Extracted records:
• • • • • • •
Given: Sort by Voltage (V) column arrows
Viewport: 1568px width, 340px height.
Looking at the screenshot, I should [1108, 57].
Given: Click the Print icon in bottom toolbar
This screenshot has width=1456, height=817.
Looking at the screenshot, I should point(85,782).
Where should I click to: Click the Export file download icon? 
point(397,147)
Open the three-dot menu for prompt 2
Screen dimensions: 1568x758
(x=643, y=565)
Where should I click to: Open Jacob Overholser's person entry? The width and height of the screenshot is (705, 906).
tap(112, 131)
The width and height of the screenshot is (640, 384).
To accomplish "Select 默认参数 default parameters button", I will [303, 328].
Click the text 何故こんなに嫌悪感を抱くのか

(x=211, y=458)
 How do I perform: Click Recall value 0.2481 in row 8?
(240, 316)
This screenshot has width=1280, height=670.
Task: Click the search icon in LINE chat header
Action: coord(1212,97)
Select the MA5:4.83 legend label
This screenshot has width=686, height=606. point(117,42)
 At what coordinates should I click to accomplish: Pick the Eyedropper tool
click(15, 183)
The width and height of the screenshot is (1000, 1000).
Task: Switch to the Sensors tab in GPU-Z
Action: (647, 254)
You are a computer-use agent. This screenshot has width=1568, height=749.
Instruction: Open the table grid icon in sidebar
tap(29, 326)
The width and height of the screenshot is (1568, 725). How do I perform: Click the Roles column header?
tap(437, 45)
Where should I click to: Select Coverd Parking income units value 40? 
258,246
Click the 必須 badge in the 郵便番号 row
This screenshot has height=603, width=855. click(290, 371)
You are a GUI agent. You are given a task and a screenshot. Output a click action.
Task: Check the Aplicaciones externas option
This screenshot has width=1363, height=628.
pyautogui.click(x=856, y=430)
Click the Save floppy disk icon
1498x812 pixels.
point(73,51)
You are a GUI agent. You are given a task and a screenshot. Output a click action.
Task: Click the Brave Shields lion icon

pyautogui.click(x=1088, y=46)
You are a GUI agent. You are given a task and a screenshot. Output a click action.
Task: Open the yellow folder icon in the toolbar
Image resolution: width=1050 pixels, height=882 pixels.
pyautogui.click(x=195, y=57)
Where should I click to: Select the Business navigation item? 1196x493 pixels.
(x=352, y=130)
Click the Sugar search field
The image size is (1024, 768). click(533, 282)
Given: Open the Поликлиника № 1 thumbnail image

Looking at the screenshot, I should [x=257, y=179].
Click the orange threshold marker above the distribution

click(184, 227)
• • • • • • •
▶ Objective
Recast everything from the start of the material down to the line containing "point(397,147)" as a JSON list of strings, one string per line, omitting blank lines.

▶ Solution below
[
  "Given: Sort by Voltage (V) column arrows",
  "Viewport: 1568px width, 340px height.",
  "Looking at the screenshot, I should [1108, 57].",
  "Given: Click the Print icon in bottom toolbar",
  "This screenshot has width=1456, height=817.",
  "Looking at the screenshot, I should point(85,782).",
  "Where should I click to: Click the Export file download icon? ",
  "point(397,147)"
]